Top of Information given

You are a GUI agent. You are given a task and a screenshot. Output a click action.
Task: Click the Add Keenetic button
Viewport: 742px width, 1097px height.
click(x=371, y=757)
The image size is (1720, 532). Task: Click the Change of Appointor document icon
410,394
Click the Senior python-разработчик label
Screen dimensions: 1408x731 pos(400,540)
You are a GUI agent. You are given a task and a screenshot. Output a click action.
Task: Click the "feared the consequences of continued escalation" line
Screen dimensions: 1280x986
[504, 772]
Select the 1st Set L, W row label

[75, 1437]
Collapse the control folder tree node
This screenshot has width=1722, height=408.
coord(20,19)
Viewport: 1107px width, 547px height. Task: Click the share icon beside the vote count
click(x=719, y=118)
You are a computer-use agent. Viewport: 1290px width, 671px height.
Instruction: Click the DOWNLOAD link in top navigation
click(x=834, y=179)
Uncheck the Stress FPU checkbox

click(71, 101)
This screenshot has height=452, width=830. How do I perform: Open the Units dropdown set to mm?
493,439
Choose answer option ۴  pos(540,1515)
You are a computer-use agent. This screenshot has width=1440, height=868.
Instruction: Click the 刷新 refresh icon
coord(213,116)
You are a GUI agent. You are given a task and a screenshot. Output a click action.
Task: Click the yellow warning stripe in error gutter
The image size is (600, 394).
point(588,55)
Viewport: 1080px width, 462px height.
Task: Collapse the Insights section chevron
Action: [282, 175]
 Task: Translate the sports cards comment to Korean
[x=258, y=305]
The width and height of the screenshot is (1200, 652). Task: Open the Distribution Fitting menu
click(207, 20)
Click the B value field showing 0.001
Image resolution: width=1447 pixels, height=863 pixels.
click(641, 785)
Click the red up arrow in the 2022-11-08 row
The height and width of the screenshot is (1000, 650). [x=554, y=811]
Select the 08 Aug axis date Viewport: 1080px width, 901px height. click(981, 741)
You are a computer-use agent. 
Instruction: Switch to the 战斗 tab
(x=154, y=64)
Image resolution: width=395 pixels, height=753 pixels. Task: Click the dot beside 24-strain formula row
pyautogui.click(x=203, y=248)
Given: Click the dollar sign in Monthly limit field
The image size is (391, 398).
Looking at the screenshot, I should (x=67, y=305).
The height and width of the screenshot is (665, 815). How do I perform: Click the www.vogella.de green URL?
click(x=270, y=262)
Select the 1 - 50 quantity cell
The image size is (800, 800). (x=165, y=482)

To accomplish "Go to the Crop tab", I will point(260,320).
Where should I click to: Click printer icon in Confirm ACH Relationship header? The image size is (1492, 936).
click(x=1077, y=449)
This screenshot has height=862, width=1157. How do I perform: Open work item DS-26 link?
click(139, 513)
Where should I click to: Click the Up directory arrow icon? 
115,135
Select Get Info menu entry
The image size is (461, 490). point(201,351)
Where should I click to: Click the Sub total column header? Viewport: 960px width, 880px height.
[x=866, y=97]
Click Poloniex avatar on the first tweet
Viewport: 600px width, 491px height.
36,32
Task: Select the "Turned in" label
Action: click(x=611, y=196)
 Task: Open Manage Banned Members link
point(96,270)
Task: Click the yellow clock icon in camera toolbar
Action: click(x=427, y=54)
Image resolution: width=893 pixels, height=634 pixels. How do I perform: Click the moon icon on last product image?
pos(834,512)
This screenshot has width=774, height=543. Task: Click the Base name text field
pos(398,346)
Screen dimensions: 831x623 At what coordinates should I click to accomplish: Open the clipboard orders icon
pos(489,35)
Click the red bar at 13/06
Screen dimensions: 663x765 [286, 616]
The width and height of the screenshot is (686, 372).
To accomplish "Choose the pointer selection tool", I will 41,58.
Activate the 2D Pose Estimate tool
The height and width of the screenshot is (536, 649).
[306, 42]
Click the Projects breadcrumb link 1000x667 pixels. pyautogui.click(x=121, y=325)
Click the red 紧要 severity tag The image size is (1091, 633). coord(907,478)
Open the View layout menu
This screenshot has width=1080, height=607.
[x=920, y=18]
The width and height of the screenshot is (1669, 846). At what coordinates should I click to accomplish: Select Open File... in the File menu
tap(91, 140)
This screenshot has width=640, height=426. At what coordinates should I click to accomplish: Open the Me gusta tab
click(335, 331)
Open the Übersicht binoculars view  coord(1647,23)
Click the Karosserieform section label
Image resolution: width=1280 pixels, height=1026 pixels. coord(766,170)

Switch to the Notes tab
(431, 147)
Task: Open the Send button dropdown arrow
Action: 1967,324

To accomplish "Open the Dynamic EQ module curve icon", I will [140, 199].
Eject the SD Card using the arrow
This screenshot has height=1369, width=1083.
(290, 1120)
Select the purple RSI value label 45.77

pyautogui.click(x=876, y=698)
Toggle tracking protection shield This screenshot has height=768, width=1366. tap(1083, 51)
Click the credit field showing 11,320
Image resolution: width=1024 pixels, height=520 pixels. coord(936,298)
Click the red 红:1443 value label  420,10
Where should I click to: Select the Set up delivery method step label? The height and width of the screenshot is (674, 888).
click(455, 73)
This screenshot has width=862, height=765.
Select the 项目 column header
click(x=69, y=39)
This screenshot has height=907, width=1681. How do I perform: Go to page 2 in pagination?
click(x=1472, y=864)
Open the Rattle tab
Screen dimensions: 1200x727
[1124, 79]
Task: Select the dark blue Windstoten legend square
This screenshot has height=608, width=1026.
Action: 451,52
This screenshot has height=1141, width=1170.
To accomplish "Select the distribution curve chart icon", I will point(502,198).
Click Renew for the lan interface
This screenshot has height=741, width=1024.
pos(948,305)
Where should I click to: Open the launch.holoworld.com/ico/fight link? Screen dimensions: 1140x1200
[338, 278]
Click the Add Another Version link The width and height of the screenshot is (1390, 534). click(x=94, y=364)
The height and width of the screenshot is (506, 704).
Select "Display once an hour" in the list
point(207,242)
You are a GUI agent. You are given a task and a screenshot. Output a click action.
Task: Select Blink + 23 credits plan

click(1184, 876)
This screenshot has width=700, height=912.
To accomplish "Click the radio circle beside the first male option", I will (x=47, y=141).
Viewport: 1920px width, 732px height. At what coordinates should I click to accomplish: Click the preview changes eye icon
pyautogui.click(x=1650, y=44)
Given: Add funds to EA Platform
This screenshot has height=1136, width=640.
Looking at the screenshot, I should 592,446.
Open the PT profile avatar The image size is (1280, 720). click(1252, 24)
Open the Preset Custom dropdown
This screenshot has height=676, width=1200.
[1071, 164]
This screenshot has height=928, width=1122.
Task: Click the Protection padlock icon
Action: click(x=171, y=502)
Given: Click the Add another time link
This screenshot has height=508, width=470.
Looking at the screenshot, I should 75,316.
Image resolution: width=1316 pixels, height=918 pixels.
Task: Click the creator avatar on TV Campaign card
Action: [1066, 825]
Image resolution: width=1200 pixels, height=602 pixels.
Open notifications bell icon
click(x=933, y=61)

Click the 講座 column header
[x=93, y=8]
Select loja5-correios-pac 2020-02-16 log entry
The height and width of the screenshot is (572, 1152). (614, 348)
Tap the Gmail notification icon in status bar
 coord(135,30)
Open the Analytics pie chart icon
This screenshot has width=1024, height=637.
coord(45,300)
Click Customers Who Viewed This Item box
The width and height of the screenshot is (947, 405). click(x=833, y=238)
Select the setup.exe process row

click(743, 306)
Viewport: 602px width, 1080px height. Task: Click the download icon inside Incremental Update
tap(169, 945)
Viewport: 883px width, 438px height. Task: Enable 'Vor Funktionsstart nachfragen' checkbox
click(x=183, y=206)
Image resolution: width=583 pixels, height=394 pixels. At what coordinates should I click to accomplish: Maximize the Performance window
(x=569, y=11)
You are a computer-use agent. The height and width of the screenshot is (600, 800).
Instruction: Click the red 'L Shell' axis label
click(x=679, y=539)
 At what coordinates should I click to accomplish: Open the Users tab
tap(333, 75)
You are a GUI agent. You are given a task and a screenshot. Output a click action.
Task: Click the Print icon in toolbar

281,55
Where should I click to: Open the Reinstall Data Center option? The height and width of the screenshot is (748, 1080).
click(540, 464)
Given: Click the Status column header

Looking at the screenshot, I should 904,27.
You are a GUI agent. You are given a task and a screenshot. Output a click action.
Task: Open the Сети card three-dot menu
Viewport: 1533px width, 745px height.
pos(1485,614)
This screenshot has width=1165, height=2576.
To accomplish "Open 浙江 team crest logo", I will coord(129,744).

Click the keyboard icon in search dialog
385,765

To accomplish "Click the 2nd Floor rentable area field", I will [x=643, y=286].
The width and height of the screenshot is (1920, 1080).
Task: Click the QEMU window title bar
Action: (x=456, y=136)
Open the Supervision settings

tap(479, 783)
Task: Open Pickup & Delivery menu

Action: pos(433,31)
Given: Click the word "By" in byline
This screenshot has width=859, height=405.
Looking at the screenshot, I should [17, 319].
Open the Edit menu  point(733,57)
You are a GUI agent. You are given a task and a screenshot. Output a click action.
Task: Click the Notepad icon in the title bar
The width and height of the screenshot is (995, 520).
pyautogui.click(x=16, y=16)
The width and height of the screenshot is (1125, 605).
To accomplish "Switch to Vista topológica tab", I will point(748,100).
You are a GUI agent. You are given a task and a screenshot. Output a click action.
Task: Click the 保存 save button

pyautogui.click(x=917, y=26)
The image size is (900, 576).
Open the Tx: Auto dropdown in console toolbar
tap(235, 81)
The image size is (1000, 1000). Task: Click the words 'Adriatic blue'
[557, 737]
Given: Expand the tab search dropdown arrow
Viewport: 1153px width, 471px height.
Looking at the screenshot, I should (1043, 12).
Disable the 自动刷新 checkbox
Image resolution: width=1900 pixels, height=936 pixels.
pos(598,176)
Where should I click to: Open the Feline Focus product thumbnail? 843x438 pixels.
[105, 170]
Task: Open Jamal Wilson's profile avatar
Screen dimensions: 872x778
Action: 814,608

Bottom of Information given

Instructions for the task
Among the entries above, the lines between the ones containing "Task: Open the Сети card three-dot menu" and "Given: Expand the tab search dropdown arrow", inclusive, are to be transcribed exactly. No other line is to be given.

Task response
Task: Open the Сети card three-dot menu
Viewport: 1533px width, 745px height.
pos(1485,614)
This screenshot has width=1165, height=2576.
To accomplish "Open 浙江 team crest logo", I will coord(129,744).

Click the keyboard icon in search dialog
385,765

To accomplish "Click the 2nd Floor rentable area field", I will [x=643, y=286].
The width and height of the screenshot is (1920, 1080).
Task: Click the QEMU window title bar
Action: (x=456, y=136)
Open the Supervision settings

tap(479, 783)
Task: Open Pickup & Delivery menu

Action: pos(433,31)
Given: Click the word "By" in byline
This screenshot has width=859, height=405.
Looking at the screenshot, I should [17, 319].
Open the Edit menu  point(733,57)
You are a GUI agent. You are given a task and a screenshot. Output a click action.
Task: Click the Notepad icon in the title bar
The width and height of the screenshot is (995, 520).
pyautogui.click(x=16, y=16)
The width and height of the screenshot is (1125, 605).
To accomplish "Switch to Vista topológica tab", I will point(748,100).
You are a GUI agent. You are given a task and a screenshot. Output a click action.
Task: Click the 保存 save button

pyautogui.click(x=917, y=26)
The image size is (900, 576).
Open the Tx: Auto dropdown in console toolbar
tap(235, 81)
The image size is (1000, 1000). Task: Click the words 'Adriatic blue'
[557, 737]
Given: Expand the tab search dropdown arrow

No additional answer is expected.